Bugchicks?


It’s a good cause. Send two young women around the country to play with bugs for our entertainment.

Follow us as we film the incredible insects and spiders of America! This coast-to-coast journey will take place with a vintage sofa that will be placed in different ecosystems across the country. At each stop we will inspire you to “get off the couch” to explore America’s backyard wilderness and the most diverse animals on the planet….

We specialize in fun, quirky educational videos. Nature programming has been leaning toward fear and myth lately, which we find alarmingly sad. The natural world is mind-blowing; we don’t really need to embellish it.

Oh, yeah, there are a few cable tv networks that once upon a time were all about educating us entertainingly and have since abandoned all pretense. Let’s hope the Bugchicks don’t follow suit and create a program about Nazi ghost bugs deposited in pawn shops and hoarder piles by UFOs.

No, they won’t! This is going to be cool!

Comments

  1. Olav says

    Oh, you mean National Geographic, History Channel, Discovery Channel, Animal Planet and the like. Yes, huge disappointment.

  2. magistramarla says

    Yes, I’m so very, very pissed off at Animal Planet! Ten years ago, when my grandson was a pre-schooler and was very, very interested in animals, he and I would spend hours watching Animal Planet. My grandson learned about animal conservation and was inspired.
    He and I gained an understanding of the life cycles, habitats and training of many animals.
    My grandson just spent several weeks with me this summer, and when he turned on Animal Planet I was appalled at what has happened to it. The shows feature hillbillies catching “critters” in a most inhumane way, lots of shows that seem to support hunting and fishing rather than conservation, lots of shows showing questionable “heroes” saving people from snakes and crocs and a bunch of rednecks building over-the-top fish tanks. When I saw my grandson watching a show in which there was a demonstration of how to assemble a gun, I had him to turn off the television.

  3. blf says

    Nazi ghost bugs deposited in pawn shops and hoarder piles by UFOs.

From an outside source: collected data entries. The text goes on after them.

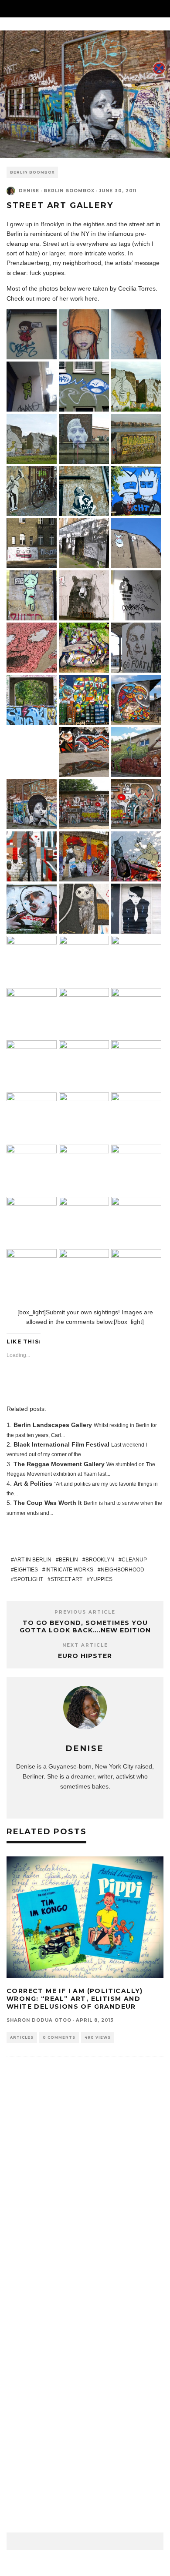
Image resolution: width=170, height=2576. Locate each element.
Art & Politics (33, 1483)
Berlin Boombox (32, 172)
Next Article (85, 1645)
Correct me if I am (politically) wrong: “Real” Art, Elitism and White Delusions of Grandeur (75, 1998)
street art (66, 1579)
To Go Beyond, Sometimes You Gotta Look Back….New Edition (85, 1626)
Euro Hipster (85, 1656)
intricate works (69, 1570)
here (91, 298)
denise (29, 191)
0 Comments (59, 2037)
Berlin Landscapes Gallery (53, 1424)
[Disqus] (85, 2196)
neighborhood (122, 1570)
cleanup (134, 1560)
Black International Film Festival (61, 1444)
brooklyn (99, 1560)
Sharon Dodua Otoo (39, 2020)
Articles (22, 2037)
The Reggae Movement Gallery (59, 1464)
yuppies (101, 1579)
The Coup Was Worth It (48, 1502)
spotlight (28, 1579)
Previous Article (85, 1612)
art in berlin (32, 1560)
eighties (26, 1570)
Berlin (68, 1560)
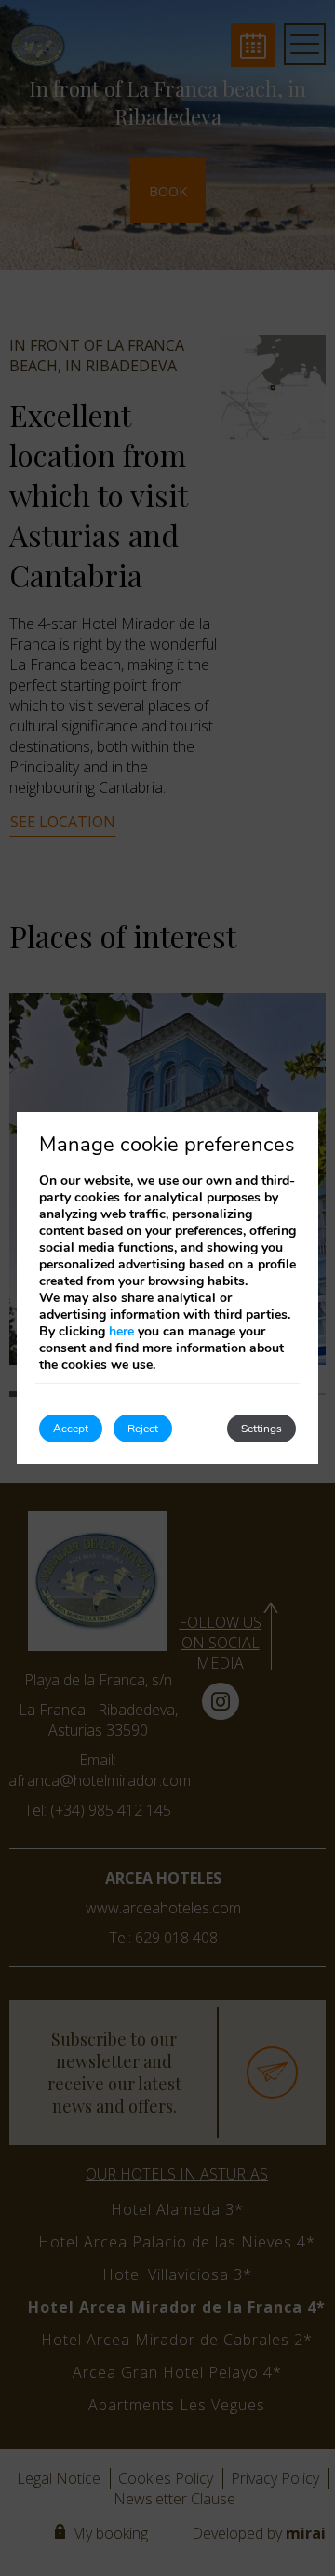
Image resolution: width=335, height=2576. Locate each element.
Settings (261, 1428)
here (121, 1331)
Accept (70, 1428)
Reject (142, 1428)
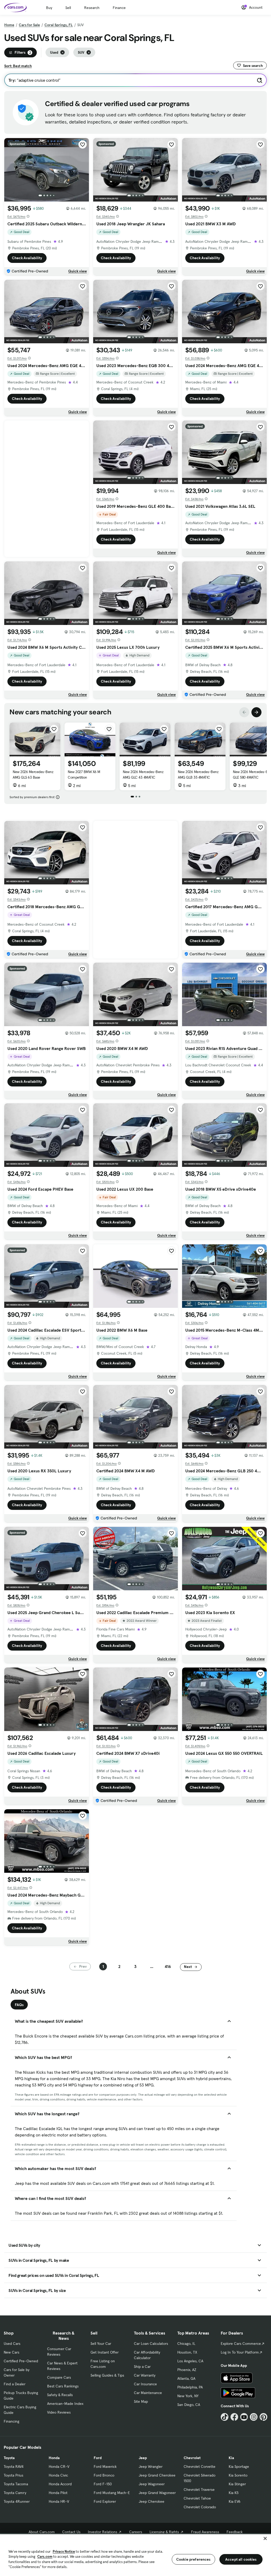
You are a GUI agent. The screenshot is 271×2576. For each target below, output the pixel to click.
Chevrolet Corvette (199, 2466)
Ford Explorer (105, 2501)
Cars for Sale (29, 24)
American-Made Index (65, 2403)
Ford (98, 2457)
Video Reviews (59, 2412)
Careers (135, 2531)
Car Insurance (145, 2384)
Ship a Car (142, 2366)
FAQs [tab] (19, 2004)
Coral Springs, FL (58, 24)
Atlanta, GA (186, 2378)
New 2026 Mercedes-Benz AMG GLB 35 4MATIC (198, 774)
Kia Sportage (239, 2466)
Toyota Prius (13, 2475)
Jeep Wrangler (150, 2466)
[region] (135, 2554)
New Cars (11, 2352)
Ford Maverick (105, 2466)
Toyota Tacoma (16, 2484)
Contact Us (71, 2531)
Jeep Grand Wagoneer (157, 2492)
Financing (11, 2421)
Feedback (235, 2531)
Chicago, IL (186, 2343)
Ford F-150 (103, 2484)
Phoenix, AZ (186, 2369)
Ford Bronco (104, 2475)
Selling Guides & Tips (107, 2375)
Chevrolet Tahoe (197, 2498)
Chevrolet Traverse (199, 2489)
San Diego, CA (188, 2404)
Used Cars (12, 2343)
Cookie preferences (193, 2559)
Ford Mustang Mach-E (112, 2492)
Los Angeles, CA (190, 2361)
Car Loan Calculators (151, 2343)
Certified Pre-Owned (21, 2361)
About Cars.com (42, 2531)
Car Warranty (144, 2375)
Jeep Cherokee (151, 2501)
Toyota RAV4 (14, 2466)
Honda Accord (60, 2484)
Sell (68, 7)
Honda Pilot (58, 2492)
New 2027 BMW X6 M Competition (84, 774)
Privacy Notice (64, 2551)
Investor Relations (102, 2531)
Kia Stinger (237, 2484)
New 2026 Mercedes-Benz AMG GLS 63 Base (33, 774)
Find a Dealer (14, 2384)
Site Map (141, 2401)
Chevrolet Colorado (200, 2507)
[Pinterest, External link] (263, 2417)
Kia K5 (233, 2492)
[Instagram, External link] (254, 2417)
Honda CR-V (59, 2466)
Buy (49, 7)
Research (92, 7)
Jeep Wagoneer (152, 2484)
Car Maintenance (148, 2392)
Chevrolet (192, 2457)
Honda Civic (58, 2475)
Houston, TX (187, 2352)
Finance (119, 7)
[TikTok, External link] (224, 2417)
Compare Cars (59, 2377)
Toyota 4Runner (17, 2501)
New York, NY (187, 2396)
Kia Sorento (238, 2475)
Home (9, 24)
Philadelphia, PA (190, 2387)
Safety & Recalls (60, 2394)
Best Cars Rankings (63, 2386)
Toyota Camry (15, 2492)
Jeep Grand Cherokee (157, 2475)
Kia (231, 2457)
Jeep (143, 2457)
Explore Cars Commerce (241, 2343)
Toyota (9, 2457)
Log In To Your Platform (240, 2352)
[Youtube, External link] (244, 2417)
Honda (54, 2457)
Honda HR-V (59, 2501)
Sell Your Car (101, 2343)
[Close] (265, 2538)
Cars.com (44, 2556)
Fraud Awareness (205, 2531)
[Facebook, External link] (234, 2417)
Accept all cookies (241, 2559)
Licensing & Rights (164, 2531)
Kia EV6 (235, 2501)
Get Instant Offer (105, 2352)
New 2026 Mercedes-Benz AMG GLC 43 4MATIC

    So that‘s the explanation for cockroaches!

  4. says

    This is pretty funny as an Australian.

    Most kids here are taught from a very early age NOT to be curious about what’s living in your backyard or under your house – and for once it’s the healthy kind of fear :)

    Australia – safest place in the world, provided you wear sensible shoes, make lots of noise and get your bloody hand out of there.

  5. FossilFishy(Anti-Vulcanist) says

    I met my Australian wife in Canada and my first glimpse of the Australian attitude to small dark spaces came when I was trying to get more heat to her bedroom. One heating duct was routed over a closet in the basement and I stuck my hand between the joists to see if there was a damper back there. Ms. Fishy went a bit pale and made some kind of squeaky noise. “What?” says I, a little puzzled. “I’d never stick my hand somewhere were I couldn’t see. I can’t watch.” Says she, and proceeds to leave.

  6. OpenMindedNotCredulous says

    Thank you PZ for bringing this to my attention. This is awesome. I’ve donated $250. As a 52+ year old privileged white male in the computer industry I am dismayed at how few women I see scheduled for interviews for engineering jobs at my company. Let alone for positions as scientists. I hope my tiny donation helps fix that situation.